Imam al-Syafi’I adalah salah satu tokoh besar islam diantara ratusan tokoh atau ulama yang telah mendedikasikan dirinya untuk umat islam dan umat manusia pada umumnya. Beliau sangat selektif dalam mengambil hadits dan digelari Nashirul Hadits karena beliau adalah tokoh pertama yang tampil membela hadits Rasulullah Saw dari serangan kelompok pengingkarnya. Beliau juga tokoh perintis bagi perumusan tertulis kaedah-kaedah pokok Ulum al-Hadits, dan beliau pula peletak dasar bagi perumusan tertulis ilmu Ushul Fiqh, hingga hari ini warisan intelektual beliau terus dikaji.

Beliau dipuji karena pribadi yang teladan dan karya-karya beliau yang mengagumkan, hingga jalan hidup dan semangat ilmiah beliau menjadi inspirasi banyak orang dalam membedah hikmah yang tersembunyi dibalik ketinggian dan keindahan bahasa al-Qur’an dengan tuntunan Sunnah Rasulullah Saw. Karya-karya beliau dijadikan Rujukan ideal dalam memahami agama bagi sebahagian umat islam yang mengaguminya. Tetapi kebanyakan kurang menyadari telah mengabaikan tradisi ilmiah sang Imam. Akibatnya sulit membedakan mana ajaran yang didukung sang imam secara metodologis dan mana yang ditentang oleh sang imam.

Melalui tulisan sederhana ini, selintas penulis mencoba menawarkan bagaimana seharusnya umat islam mengikuti pemikiran dan mengapresiasi pencapaian intelektualitas imam al-Syafi’I.

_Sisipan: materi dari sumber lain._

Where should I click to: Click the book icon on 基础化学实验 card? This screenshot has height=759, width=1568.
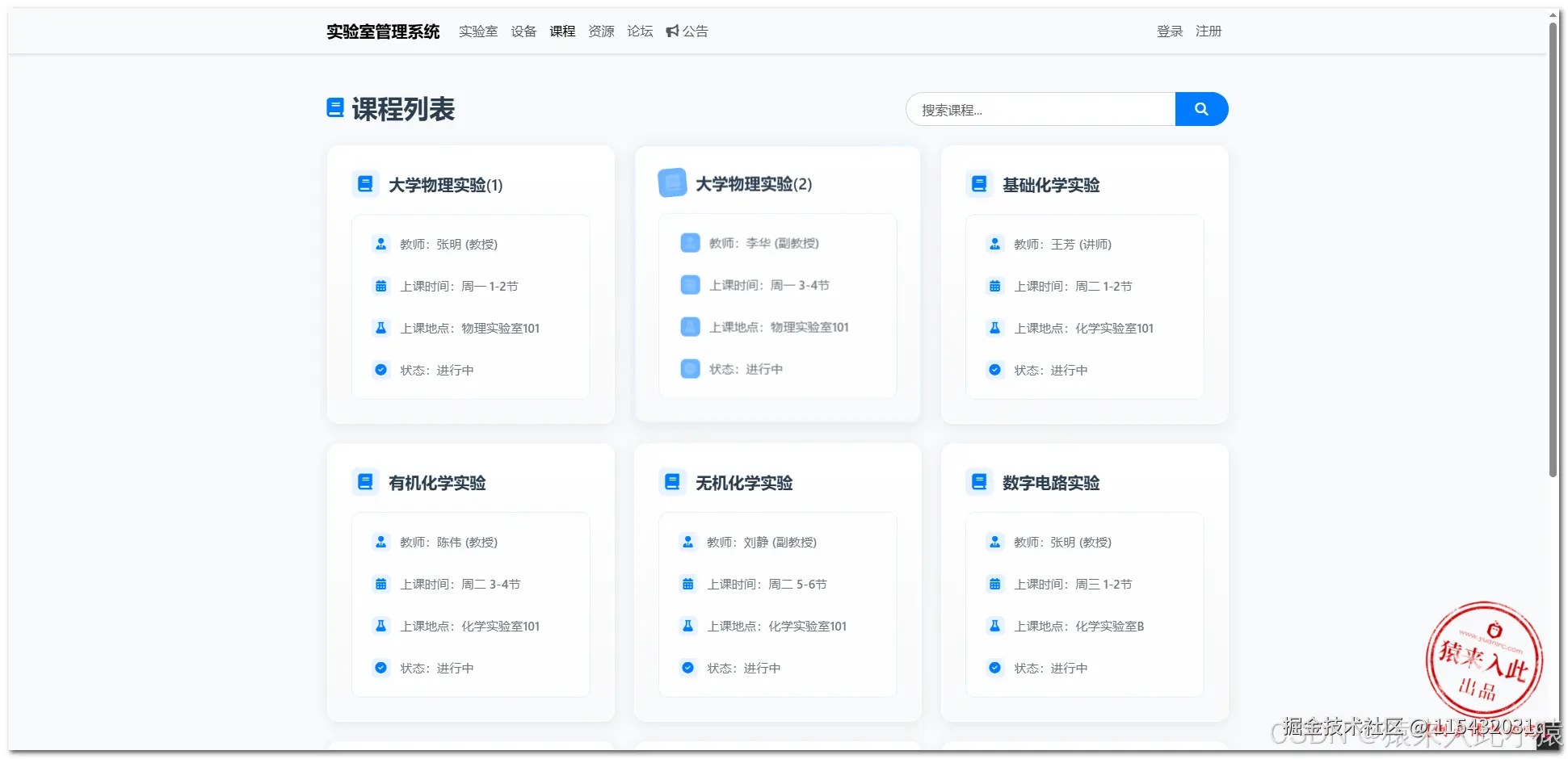pos(979,183)
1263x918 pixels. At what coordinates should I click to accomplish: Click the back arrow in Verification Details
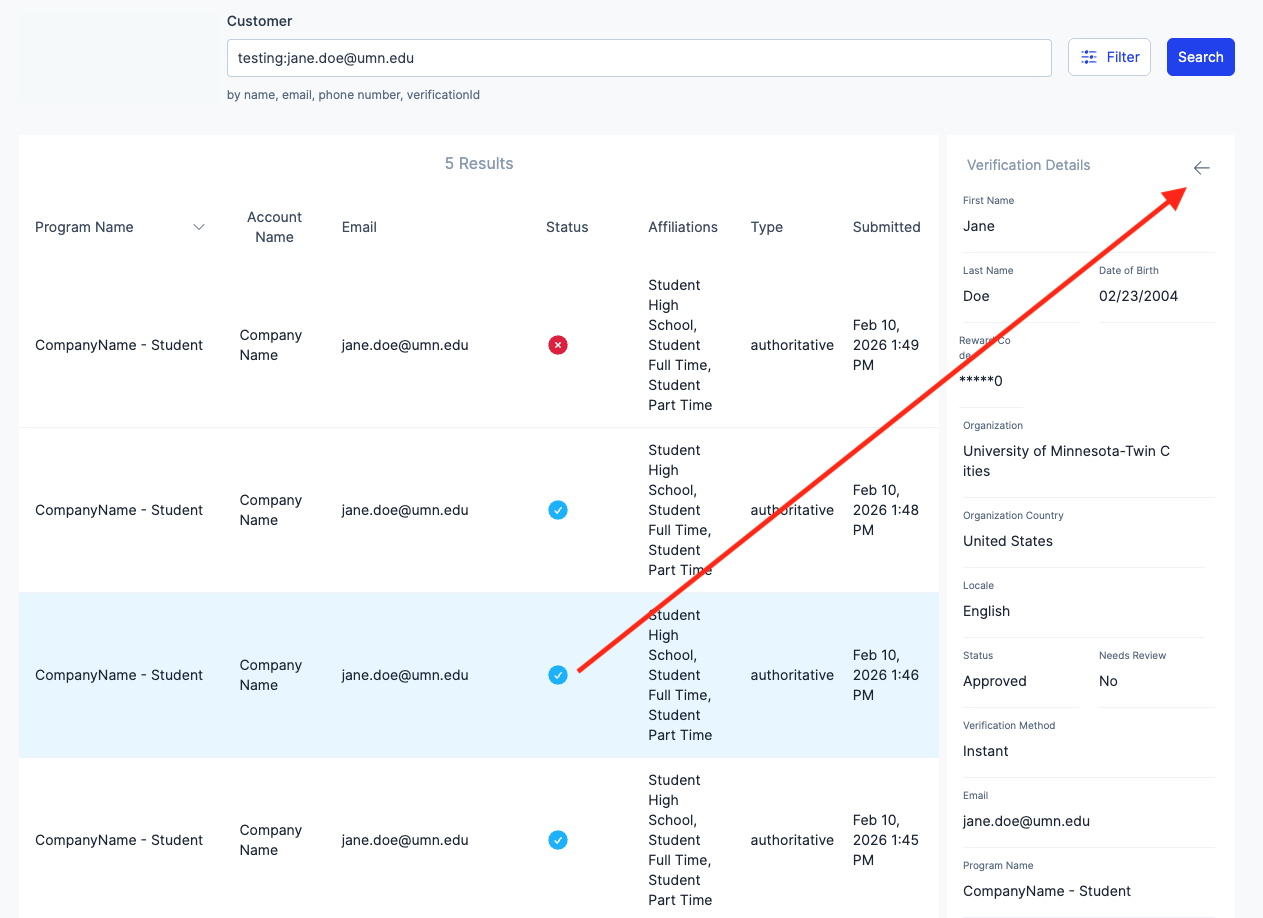click(1201, 168)
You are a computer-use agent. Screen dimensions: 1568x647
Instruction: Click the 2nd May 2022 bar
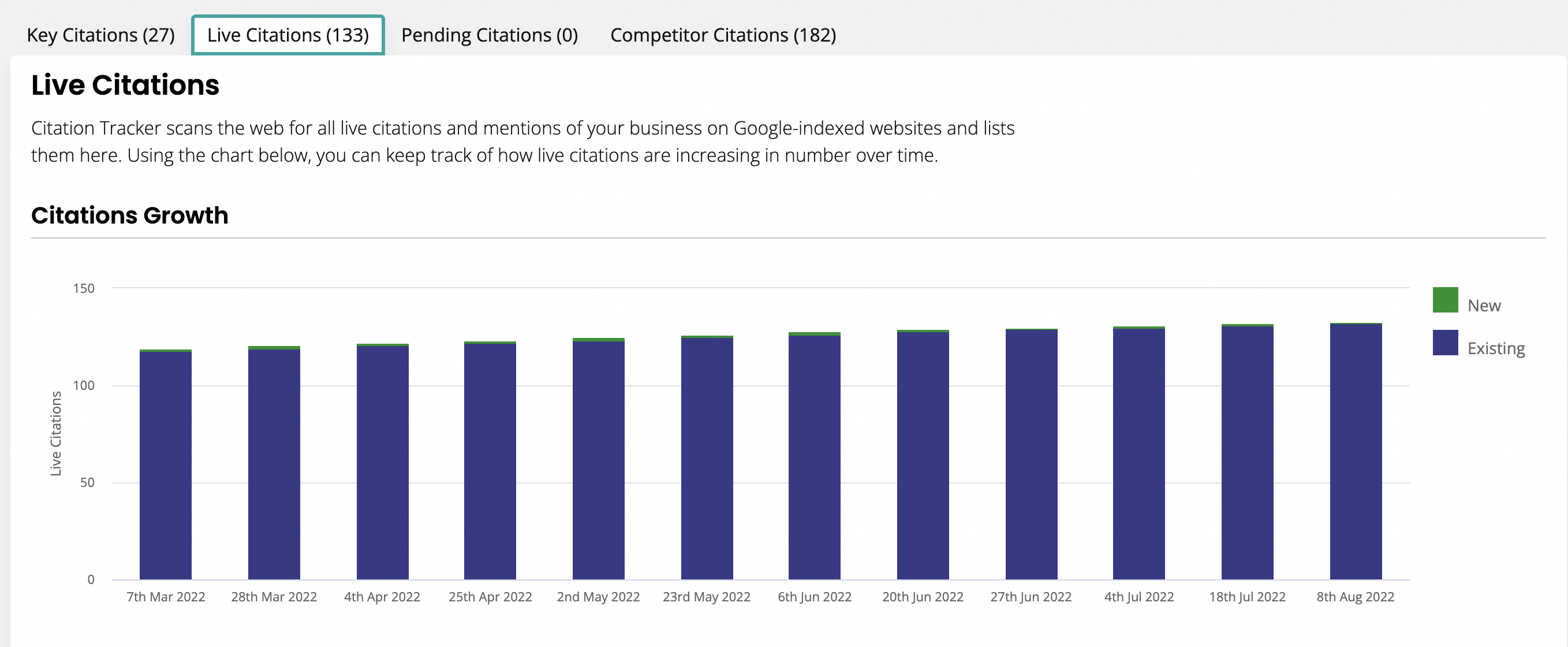point(598,459)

2.Pengertian madzhab, Taqlid dan Ittinba’

Mazhab (bahasa Arab: مذهب), adalah istilah dari bahasa Arab, yang berarti jalan yang dilalui dan dilewati, sesuatu yang menjadi tujuan seseorang baik konkrit maupun abstrak. Sesuatu dikatakan mazhab bagi seseorang jika cara atau jalan tersebut menjadi ciri khasnya. Madzhab juga dapat diartikan dengan metode (Manhaj) yang dibentuk setelah melalui pemikiran dan penelitian, kemudian orang yang menjalaninya menjadikannya sebagai pedoman yang jelas batasan-batasannya, bagian-bagiannya, dibangun di atas prinsip-prinsip dan kaidah-kaidah.( Amir Syarifuddin, 1999, h. 422)

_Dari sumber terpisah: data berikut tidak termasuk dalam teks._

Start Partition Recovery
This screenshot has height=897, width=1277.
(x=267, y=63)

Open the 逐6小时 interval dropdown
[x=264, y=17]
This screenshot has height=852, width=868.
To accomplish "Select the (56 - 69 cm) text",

Tentang boleh atau tidaknya bermazhab, para ulama berbeda-beda pendapat, ada yang secara tegas menolak bermadzhab seperti Ibn Hazm, ada yang sedikit agak lunak dengan mengatakan tidak wajib bermadzhab, dan ada pula yang mengharuskan seseorang bermadzhab seperti pendapat Ibn Subki. Sedangkan menurut ibn al-Humam, pendapat yang paling kuat adalah tidak adanya keharusan untuk tetap berpegang pada satu madzhab. Ia mengatakan, “tidak wajib atas seseorang untuk bermadzhab dengan madzhab manapun. Tidak ada yang wajib kecuali apa-apa yang diwajibkan oleh Allah dan Rasul-Nya.( Ibid. h. 425-426)

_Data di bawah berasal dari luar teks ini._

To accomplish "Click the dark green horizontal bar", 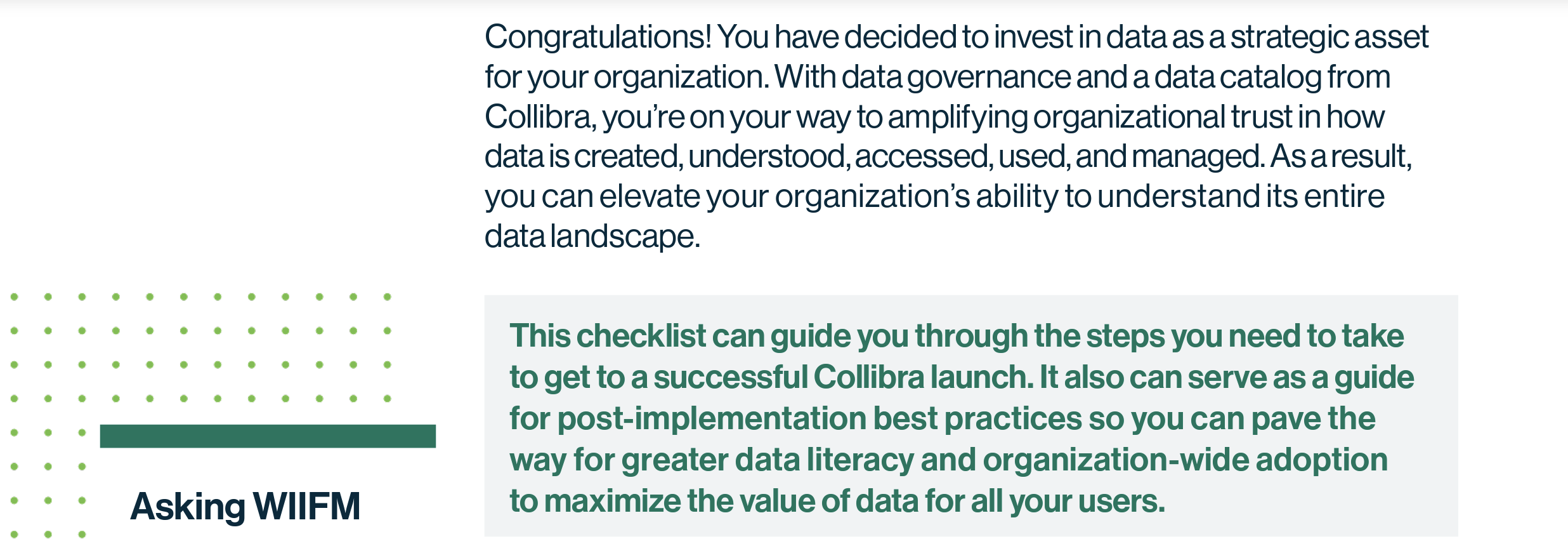I will pos(268,436).
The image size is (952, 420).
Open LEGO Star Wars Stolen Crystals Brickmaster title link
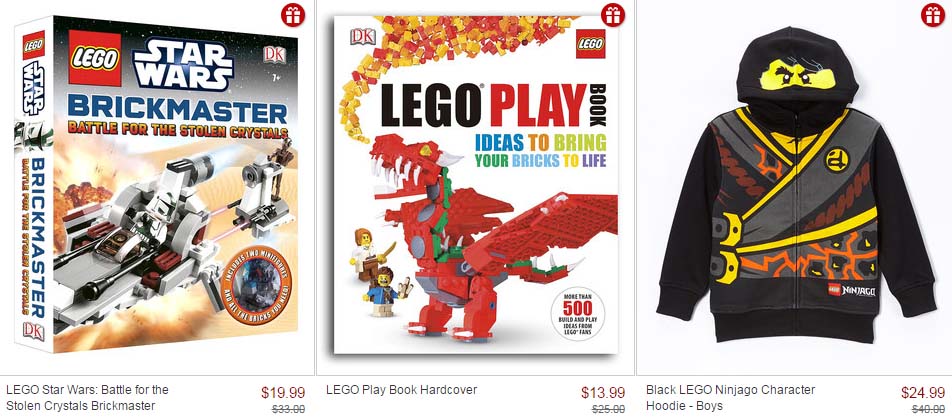click(87, 398)
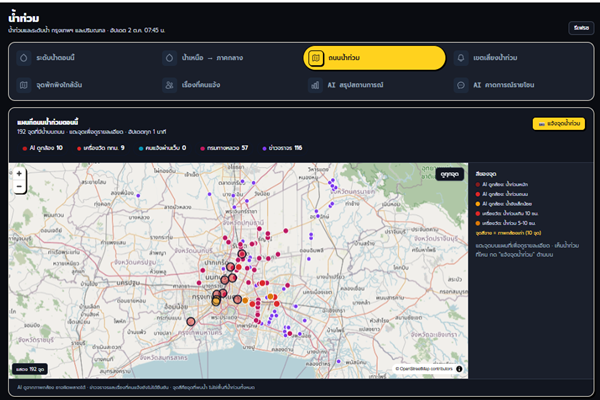Click the drop icon beside น้ำเหนือ → ภาคกลาง
The image size is (600, 400).
[x=169, y=58]
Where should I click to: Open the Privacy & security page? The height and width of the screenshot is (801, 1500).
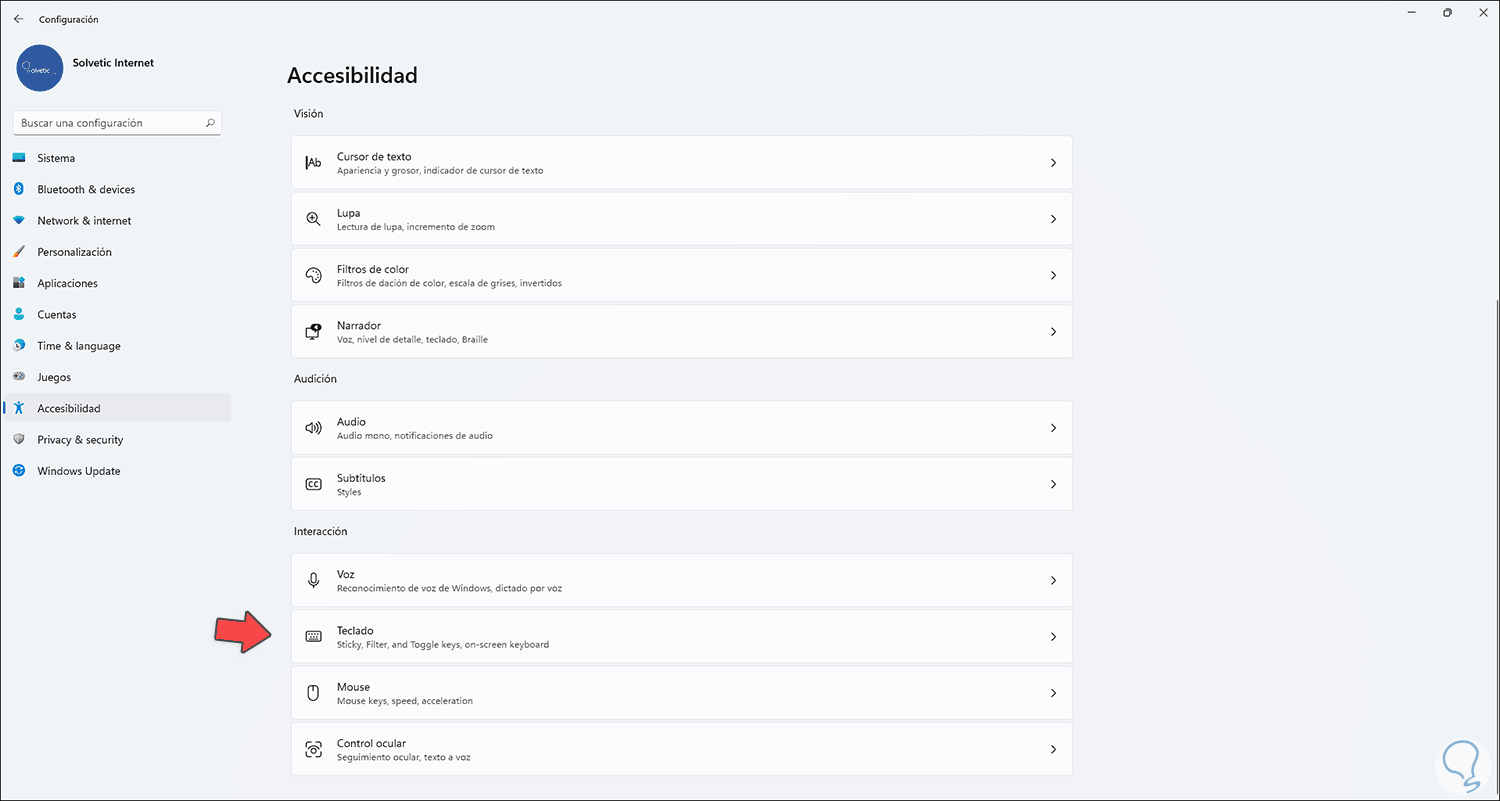point(80,440)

Pendapat yang terakhir barangkali yang paling selamat, karena dalam al-Qur’an banyak sekali ayat-ayat yang mendorong manusia untuk selalu berfikir, tidak hanya mengikuti fikiran orang lain, tetapi bagaimana hendaknya setiap pribadi dizamannya menjadi bagian dalam memberikan solusi dalam menyelesaikan persoalan dengan ijtihadnya.

Pertanyaan sekarang, apakah bermadzhab artinya Taqlid atau Ittiba’?. Untuk lebih jelasnya kita lihat perbedaan keduanya.

Taqlid secara lughawi berarti “mengalungkan” atau “menjadikan kalung”. Kalau yang dijadikan kalung itu adalah “pendapat” atau “perkataan” seseorang, maka berarti orang yang dikalungi itu akan mengikuti “pendapat” orang itu tanpa mempertanyakan lagi kenapa pendapat orang tersebut demikian.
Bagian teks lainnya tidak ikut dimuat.